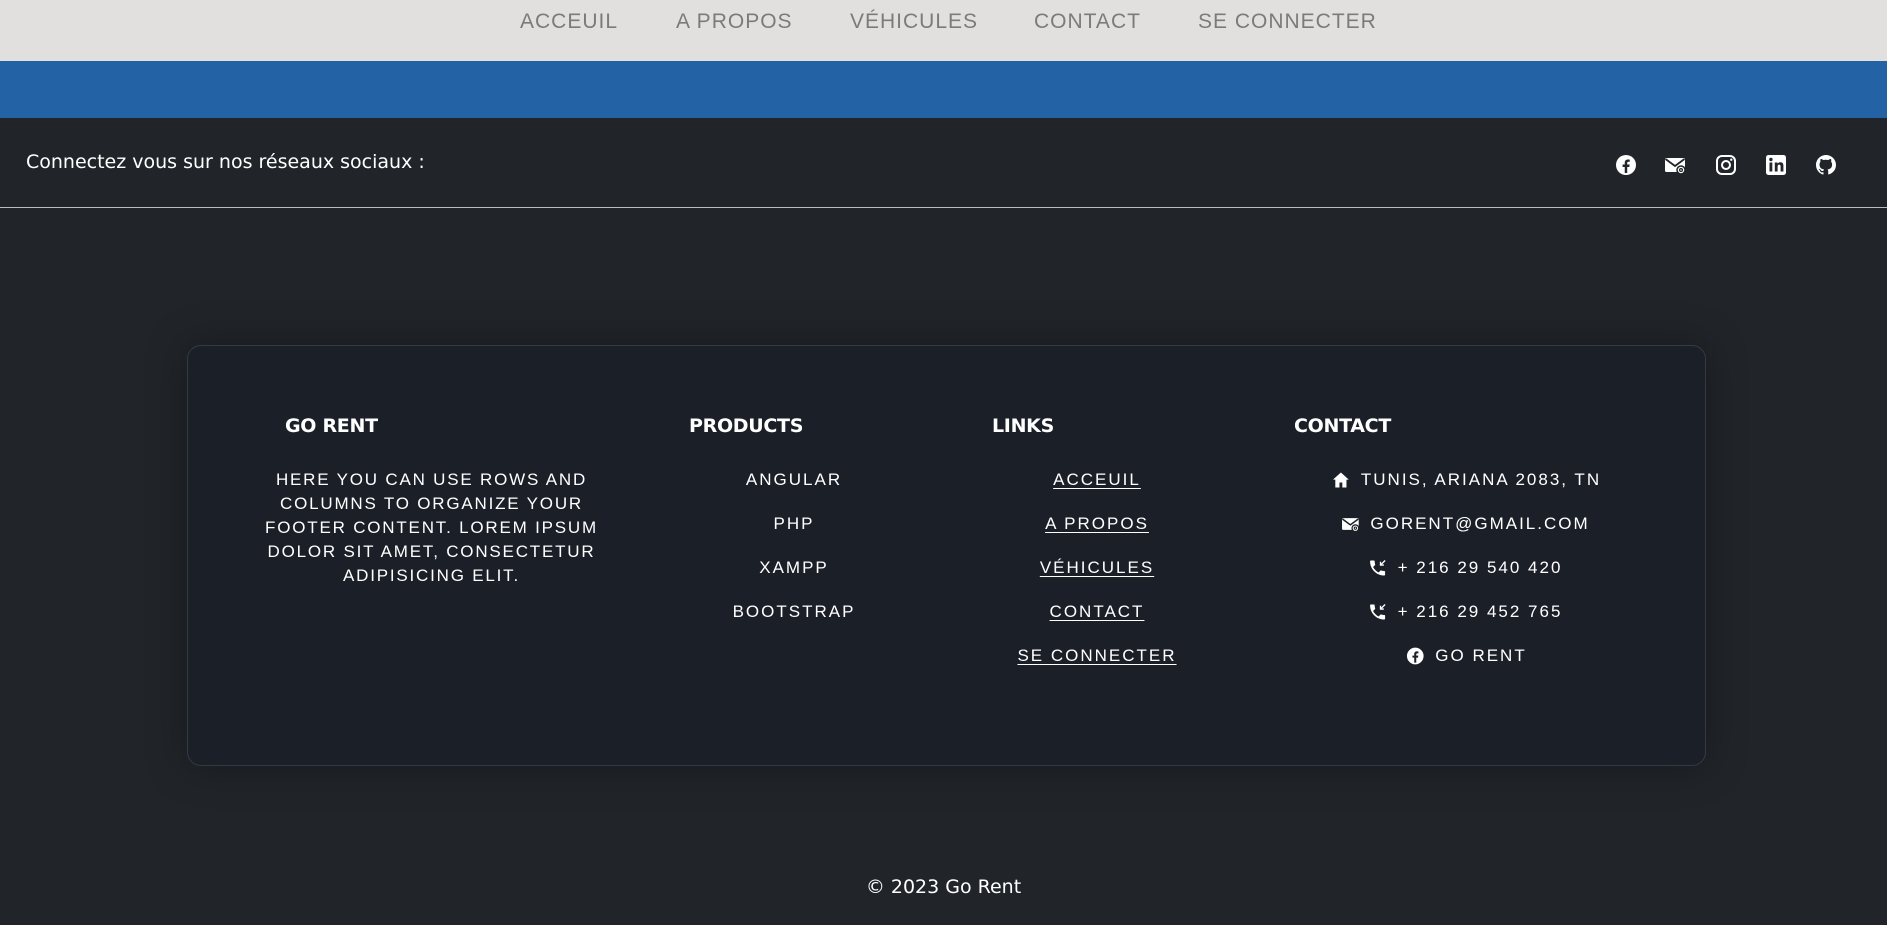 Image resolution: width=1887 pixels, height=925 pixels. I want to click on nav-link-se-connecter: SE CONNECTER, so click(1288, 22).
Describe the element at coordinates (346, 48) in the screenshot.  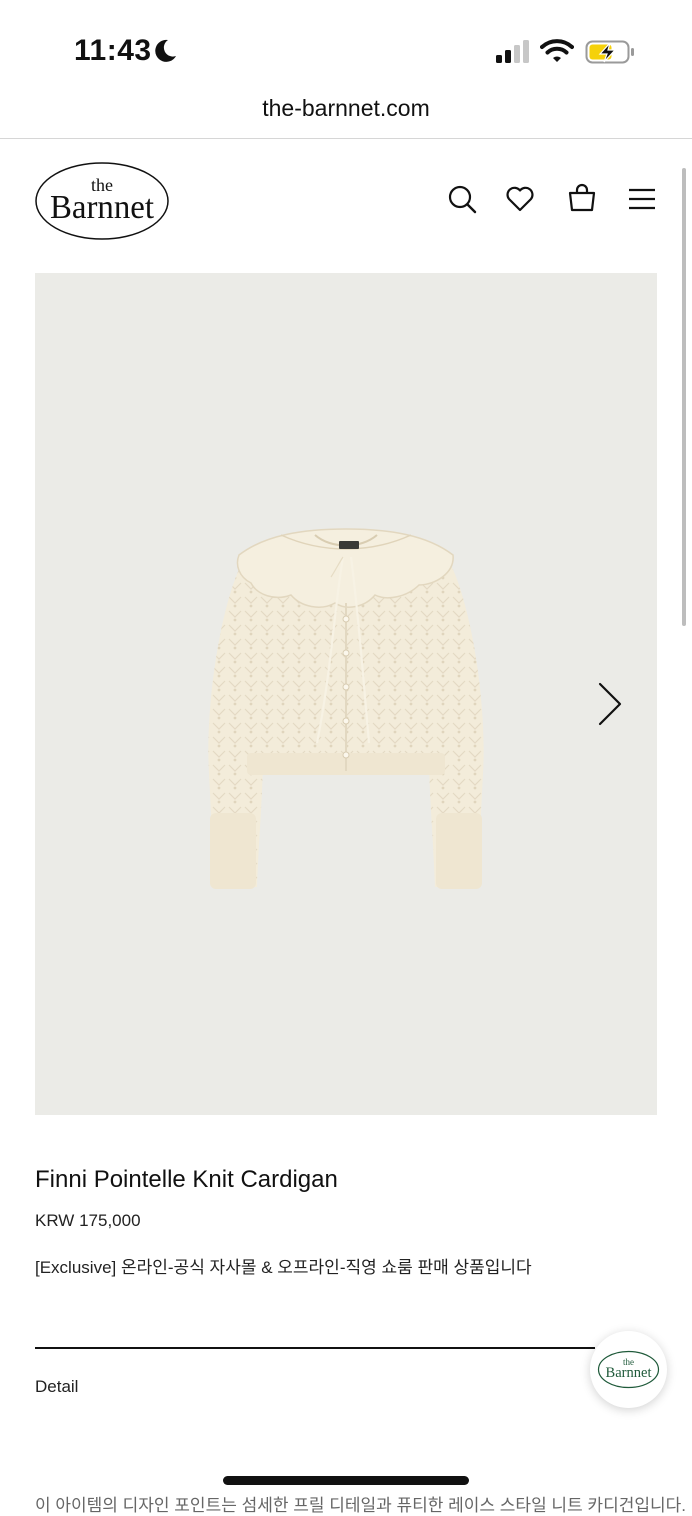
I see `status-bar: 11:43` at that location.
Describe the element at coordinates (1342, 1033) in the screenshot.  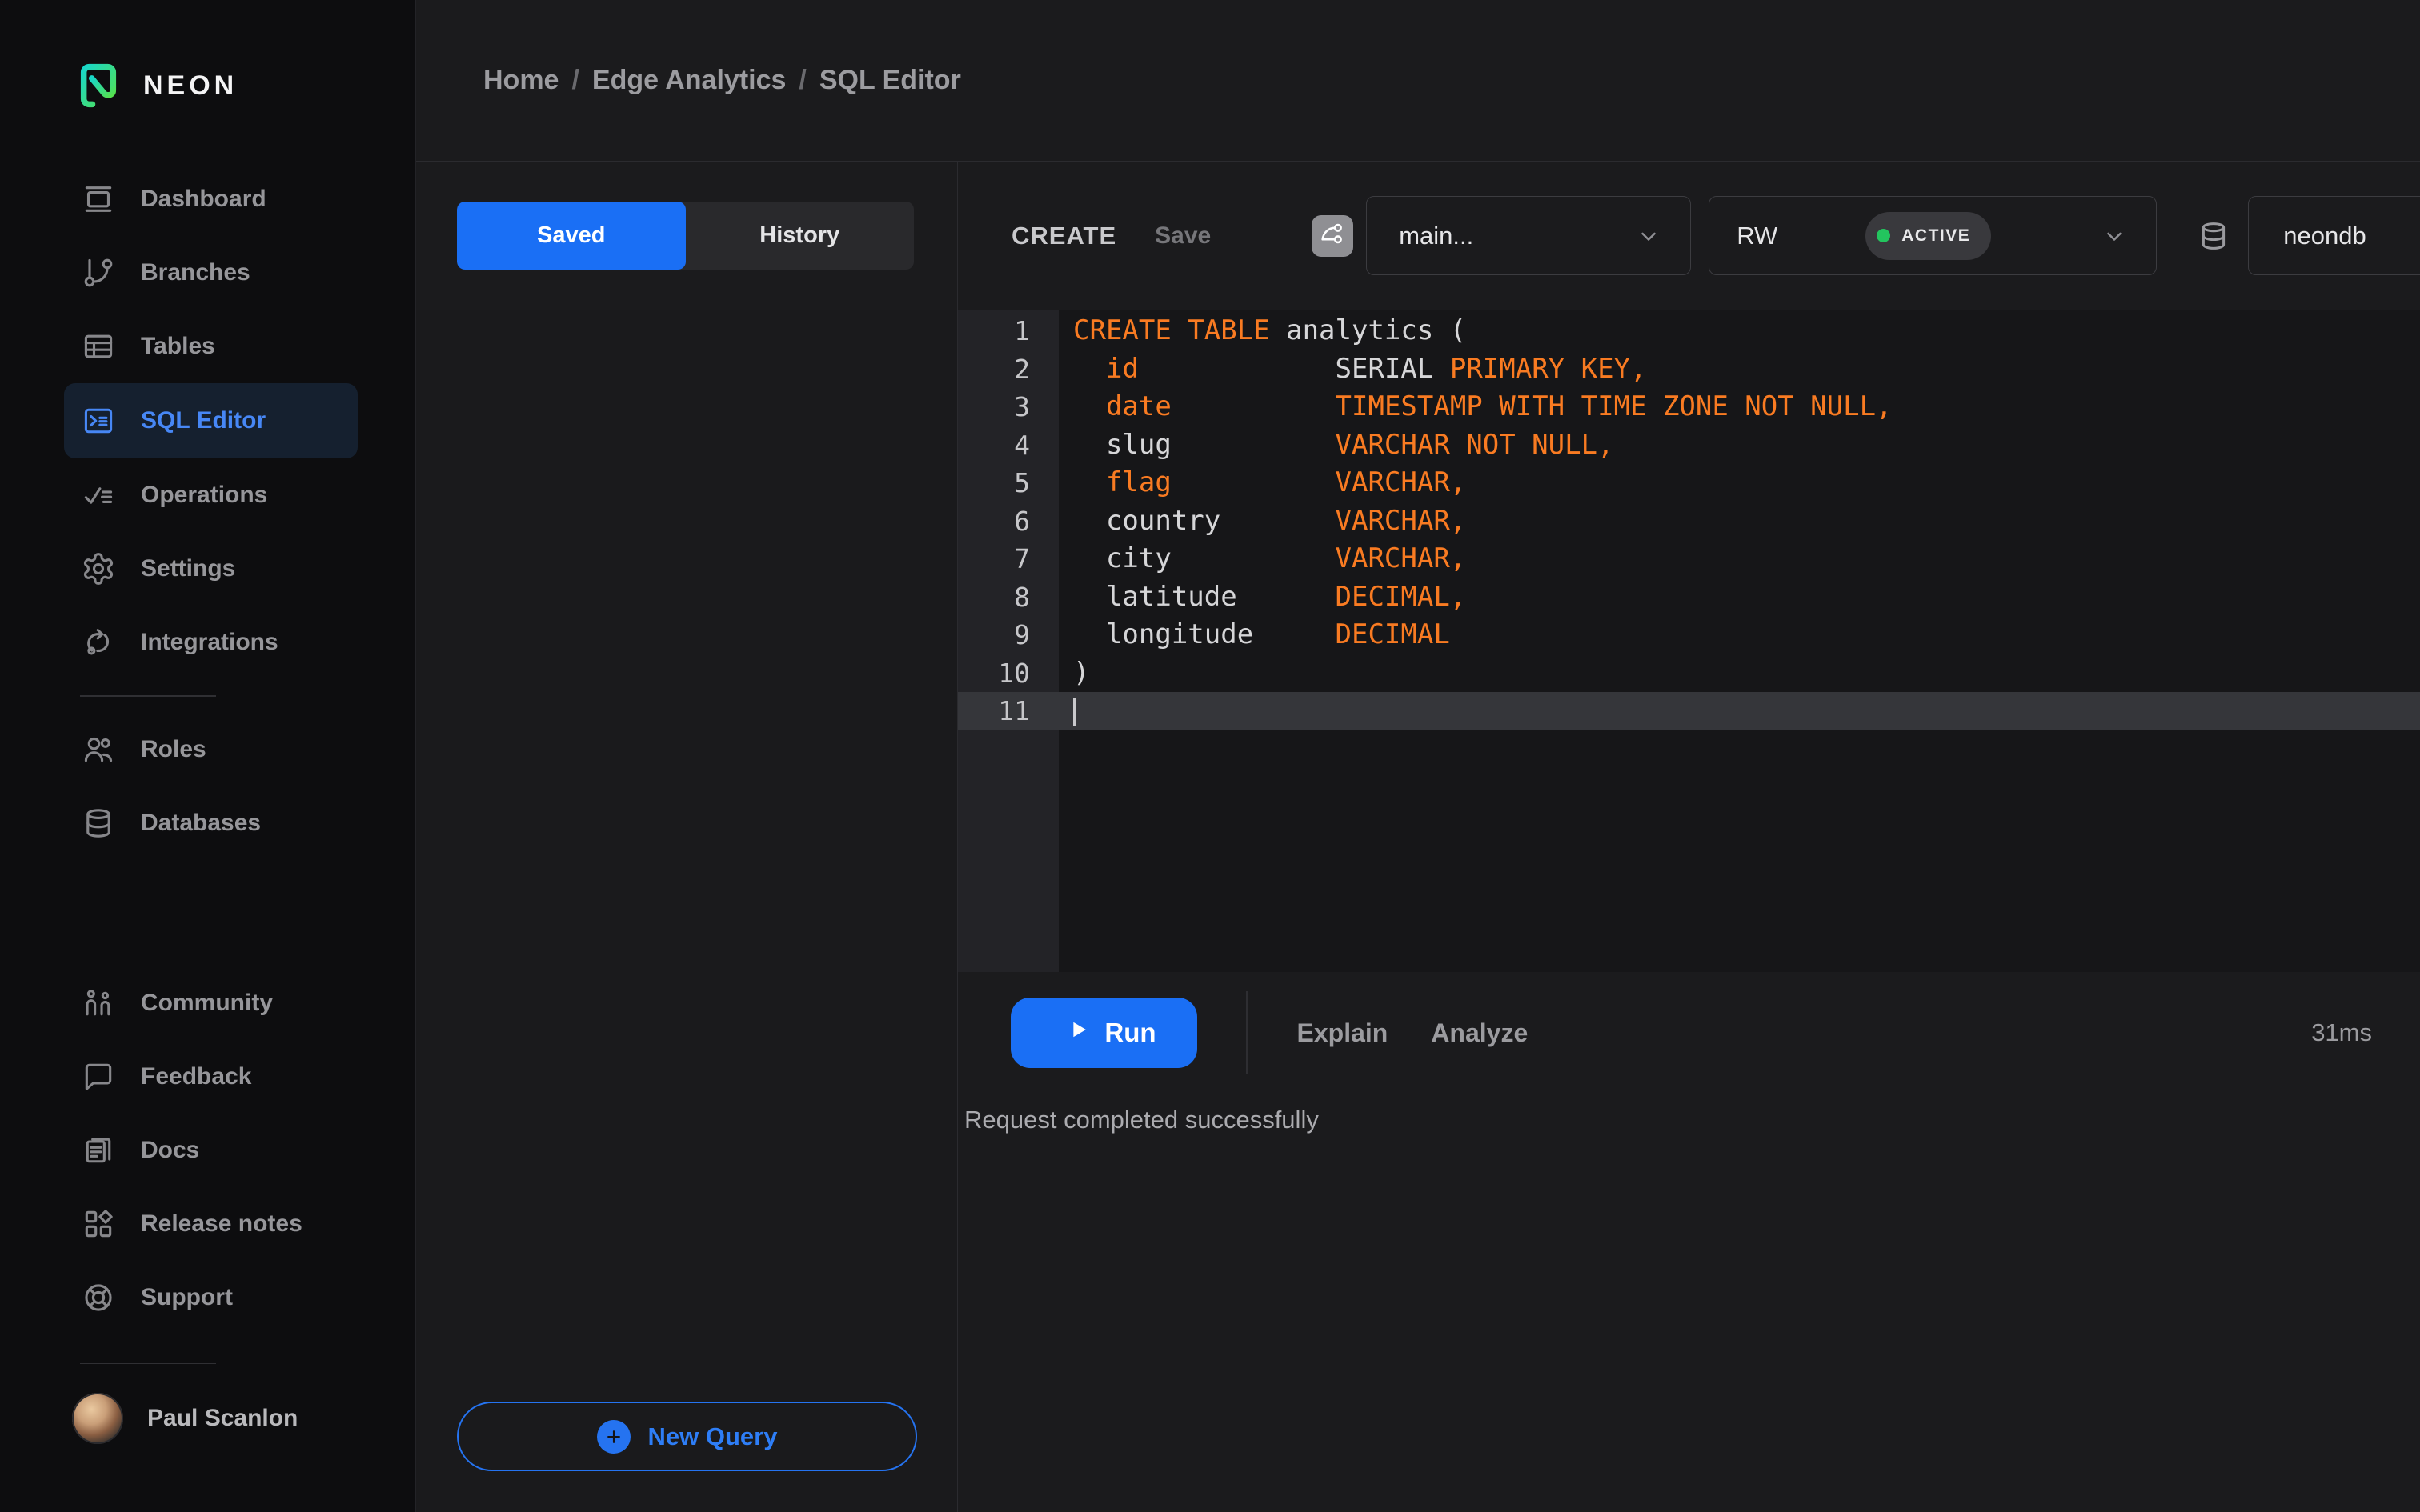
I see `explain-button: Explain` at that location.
--------------------------------------------------
Exercise:
Rewrite the listing above with each "screenshot" changed to "screen capture" and everything else left as is, omitting the pictures.

Written response:
 Image resolution: width=1887 pixels, height=925 pixels. I want to click on nav-link-se-connecter: SE CONNECTER, so click(1288, 22).
Describe the element at coordinates (346, 48) in the screen capture.  
I see `status-bar: 11:43` at that location.
Describe the element at coordinates (1342, 1033) in the screen capture.  
I see `explain-button: Explain` at that location.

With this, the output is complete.